*EXERCISE BRIEF:*
Pull out every line in the data that has the string "computer" in it.

*SOURCE RECORDS:*
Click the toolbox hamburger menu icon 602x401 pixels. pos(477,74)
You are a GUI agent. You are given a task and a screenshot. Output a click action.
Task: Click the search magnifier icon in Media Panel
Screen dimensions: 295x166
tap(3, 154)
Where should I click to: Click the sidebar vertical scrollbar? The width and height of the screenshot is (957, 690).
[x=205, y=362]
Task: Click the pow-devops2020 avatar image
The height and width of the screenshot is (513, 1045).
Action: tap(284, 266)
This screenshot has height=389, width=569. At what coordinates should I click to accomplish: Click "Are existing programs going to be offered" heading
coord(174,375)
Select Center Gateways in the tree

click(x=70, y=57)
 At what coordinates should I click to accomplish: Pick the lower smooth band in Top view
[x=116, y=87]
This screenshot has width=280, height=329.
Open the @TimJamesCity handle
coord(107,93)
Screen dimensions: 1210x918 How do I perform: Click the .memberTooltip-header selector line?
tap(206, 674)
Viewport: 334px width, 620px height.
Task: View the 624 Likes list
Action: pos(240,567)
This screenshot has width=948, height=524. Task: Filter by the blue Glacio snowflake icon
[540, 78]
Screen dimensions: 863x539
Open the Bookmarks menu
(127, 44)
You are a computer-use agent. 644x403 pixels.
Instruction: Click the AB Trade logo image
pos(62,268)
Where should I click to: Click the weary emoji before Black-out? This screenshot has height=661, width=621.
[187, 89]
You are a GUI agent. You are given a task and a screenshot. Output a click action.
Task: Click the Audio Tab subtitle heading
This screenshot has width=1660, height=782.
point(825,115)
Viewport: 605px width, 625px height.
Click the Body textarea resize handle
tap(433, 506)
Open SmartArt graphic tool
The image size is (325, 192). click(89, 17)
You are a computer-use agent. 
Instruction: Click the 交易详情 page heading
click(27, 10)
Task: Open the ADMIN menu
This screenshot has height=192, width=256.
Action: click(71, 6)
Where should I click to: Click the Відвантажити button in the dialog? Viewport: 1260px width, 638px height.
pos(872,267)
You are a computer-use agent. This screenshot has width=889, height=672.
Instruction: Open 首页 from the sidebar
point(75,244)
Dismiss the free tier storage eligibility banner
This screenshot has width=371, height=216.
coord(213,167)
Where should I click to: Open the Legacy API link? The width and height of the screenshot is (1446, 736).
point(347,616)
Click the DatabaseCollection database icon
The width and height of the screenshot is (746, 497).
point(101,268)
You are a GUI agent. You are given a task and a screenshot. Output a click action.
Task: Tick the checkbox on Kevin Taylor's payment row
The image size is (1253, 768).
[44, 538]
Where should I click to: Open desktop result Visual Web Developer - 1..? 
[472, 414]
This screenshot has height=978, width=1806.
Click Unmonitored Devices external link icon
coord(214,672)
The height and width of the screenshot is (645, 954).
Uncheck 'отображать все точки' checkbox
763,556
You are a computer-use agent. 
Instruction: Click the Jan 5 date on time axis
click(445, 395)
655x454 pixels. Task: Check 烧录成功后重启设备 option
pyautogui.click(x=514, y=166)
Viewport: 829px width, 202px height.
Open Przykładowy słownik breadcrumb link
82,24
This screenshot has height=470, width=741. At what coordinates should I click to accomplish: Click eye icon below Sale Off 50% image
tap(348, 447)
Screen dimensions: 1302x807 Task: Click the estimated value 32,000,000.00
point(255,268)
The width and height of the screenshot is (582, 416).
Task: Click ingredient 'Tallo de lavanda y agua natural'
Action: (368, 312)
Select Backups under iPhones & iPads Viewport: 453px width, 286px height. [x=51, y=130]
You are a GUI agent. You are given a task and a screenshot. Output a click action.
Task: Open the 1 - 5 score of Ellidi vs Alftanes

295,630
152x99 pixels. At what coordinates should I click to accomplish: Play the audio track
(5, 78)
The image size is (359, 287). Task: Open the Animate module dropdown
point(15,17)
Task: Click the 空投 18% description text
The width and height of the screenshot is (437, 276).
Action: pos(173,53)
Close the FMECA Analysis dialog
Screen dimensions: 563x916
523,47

*RESULT FOR THIS TASK:*
You are a computer-use agent. 644x403 pixels.
You are a computer-use agent. 
You are a computer-use agent. This screenshot has width=889, height=672.
You are a computer-use agent. 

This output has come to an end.